When girls miss out on school due to early marriage and teen pregnancy, the impact can be felt for generations. Children born to adolescent parents are more likely to perform poorly in school. These children frequently continue to live below the poverty line later in life and have a higher chance of dropping out of school and becoming young parents themselves.
Delaying pregnancy has several benefits for young girls, allowing them to stay in school, avoid sexually transmitted diseases, and prevent unsafe abortions.
8. Some 3.9 million unsafe abortions occur each year to adolescent girls in developing regions.
In countries where abortion is prohibited or highly restricted, adolescents typically resort to unsafe abortion, putting their health and lives in jeopardy. Unsafe abortions are the third-leading cause of maternal deaths globally. The World Health Organization estimates that 47,000 women die from unsafe abortions annually.
9. A global COVID-19 recovery that centers on women and girls could prevent 47 million more women and girls from falling into extreme poverty.
The COVID-19 pandemic has severely stunted women’s development globally and undone years of progress toward achieving gender equality. Women often bear the economic brunt of crises and women’s employment is 19% more at risk during crises, compared to men, putting women at heightened risk.
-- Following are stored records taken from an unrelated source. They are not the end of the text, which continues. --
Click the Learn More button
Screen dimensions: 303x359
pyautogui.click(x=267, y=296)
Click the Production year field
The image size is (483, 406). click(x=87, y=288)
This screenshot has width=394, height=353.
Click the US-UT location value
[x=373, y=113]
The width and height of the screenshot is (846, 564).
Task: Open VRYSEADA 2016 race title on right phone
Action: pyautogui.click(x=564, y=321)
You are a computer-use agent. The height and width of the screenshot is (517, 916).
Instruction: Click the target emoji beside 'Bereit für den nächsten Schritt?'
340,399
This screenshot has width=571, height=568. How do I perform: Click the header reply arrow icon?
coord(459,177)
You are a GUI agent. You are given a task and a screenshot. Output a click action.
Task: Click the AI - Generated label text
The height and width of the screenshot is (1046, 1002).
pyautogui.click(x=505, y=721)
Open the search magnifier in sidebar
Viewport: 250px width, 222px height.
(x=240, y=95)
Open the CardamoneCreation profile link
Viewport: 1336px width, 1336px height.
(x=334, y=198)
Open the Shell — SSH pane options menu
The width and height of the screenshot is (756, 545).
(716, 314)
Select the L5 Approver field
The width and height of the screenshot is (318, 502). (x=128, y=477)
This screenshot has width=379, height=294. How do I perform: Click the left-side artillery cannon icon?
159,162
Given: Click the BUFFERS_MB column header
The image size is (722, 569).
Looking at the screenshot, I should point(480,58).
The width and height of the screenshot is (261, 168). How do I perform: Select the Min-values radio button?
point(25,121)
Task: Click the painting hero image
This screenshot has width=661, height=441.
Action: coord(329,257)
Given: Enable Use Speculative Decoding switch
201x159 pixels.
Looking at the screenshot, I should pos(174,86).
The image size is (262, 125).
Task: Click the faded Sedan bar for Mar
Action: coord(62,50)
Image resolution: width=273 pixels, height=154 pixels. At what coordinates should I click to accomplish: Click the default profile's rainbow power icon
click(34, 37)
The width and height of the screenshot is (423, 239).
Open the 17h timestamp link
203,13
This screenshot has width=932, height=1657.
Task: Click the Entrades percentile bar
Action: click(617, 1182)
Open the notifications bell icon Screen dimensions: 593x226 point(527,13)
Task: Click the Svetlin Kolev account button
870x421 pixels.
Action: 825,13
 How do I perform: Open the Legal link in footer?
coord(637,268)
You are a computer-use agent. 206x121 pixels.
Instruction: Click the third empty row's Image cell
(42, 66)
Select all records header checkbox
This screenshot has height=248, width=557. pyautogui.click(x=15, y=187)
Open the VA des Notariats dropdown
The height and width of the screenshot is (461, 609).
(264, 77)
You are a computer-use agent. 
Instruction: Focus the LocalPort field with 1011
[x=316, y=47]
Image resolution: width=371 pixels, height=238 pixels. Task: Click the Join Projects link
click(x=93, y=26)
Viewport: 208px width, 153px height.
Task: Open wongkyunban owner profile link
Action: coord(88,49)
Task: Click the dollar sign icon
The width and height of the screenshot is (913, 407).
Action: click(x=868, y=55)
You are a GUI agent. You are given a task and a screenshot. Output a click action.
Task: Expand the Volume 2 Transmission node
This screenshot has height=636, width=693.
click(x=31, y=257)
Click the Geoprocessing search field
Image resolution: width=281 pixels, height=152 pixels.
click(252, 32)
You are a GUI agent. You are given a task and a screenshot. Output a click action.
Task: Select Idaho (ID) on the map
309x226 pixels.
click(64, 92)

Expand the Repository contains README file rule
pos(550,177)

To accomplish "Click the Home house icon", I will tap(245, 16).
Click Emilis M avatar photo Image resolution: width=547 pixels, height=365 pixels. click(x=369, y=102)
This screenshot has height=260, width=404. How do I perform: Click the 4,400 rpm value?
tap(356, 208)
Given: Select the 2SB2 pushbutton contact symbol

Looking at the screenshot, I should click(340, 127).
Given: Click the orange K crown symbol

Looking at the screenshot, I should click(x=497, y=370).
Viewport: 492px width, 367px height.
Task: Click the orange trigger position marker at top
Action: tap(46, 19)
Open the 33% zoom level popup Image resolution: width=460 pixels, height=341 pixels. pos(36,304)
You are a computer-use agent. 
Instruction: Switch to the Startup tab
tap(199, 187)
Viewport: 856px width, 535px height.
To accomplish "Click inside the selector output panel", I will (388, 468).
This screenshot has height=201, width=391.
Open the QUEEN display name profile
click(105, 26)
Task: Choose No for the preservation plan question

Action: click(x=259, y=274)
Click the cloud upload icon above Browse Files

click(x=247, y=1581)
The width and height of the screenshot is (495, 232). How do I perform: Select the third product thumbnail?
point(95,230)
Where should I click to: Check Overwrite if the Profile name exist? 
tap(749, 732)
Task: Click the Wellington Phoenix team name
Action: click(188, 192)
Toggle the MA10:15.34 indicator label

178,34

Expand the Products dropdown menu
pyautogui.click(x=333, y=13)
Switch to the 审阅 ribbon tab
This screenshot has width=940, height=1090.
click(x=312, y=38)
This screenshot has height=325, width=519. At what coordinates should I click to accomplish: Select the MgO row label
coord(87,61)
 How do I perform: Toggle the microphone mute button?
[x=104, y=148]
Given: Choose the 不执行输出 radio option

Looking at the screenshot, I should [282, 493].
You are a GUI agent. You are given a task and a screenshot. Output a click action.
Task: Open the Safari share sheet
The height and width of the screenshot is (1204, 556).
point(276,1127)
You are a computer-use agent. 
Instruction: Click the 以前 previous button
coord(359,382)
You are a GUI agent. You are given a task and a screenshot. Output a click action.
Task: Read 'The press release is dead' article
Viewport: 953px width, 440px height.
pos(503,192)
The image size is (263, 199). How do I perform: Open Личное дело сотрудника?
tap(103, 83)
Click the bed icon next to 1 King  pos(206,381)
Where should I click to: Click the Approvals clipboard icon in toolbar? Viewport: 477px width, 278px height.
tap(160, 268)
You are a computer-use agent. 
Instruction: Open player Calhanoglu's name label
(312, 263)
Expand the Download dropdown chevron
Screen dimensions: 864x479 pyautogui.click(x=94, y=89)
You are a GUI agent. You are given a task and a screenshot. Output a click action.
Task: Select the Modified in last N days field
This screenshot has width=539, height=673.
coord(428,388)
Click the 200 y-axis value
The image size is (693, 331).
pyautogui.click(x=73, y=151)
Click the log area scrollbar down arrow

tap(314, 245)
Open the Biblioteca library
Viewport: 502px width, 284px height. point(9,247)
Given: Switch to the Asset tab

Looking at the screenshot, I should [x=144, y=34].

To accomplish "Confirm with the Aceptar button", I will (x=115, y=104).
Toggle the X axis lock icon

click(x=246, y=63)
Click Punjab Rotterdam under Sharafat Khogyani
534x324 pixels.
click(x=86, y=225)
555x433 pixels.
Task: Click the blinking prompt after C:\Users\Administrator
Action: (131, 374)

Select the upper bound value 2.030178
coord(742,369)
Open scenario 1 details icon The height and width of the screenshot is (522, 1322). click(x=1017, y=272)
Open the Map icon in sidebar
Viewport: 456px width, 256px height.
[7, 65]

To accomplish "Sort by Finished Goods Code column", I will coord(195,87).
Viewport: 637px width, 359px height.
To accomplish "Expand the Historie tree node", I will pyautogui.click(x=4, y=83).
Putting women and girls at the forefront of the global recovery plan can help them meet their full potential.
10. Women and girls are performing more unpaid care work than ever.
Girls often have to undertake an unfair share of unpaid domestic responsibilities, which includes child care and household chores, rather than completing their education or having the childhood they deserve.
Before the COVID-19 pandemic, girls age 10 to 14 did, on average, 50% more unpaid work compared to boys. Women and girls were overall more likely than men and boys to face negative socioeconomic impacts as a result of the pandemic, including an increased burden of unpaid care work.
11. More than 40% of the world’s girls and boys under school age do not have regular access to quality care.
The COVID-19 pandemic has exposed inadequacies in child care that are leaving young girls in unsafe and unstimulating environments. Quality child care is essential to children’s future development. Providing girls with a safe and stimulating environment before the age of five helps reduce inequalities later in life.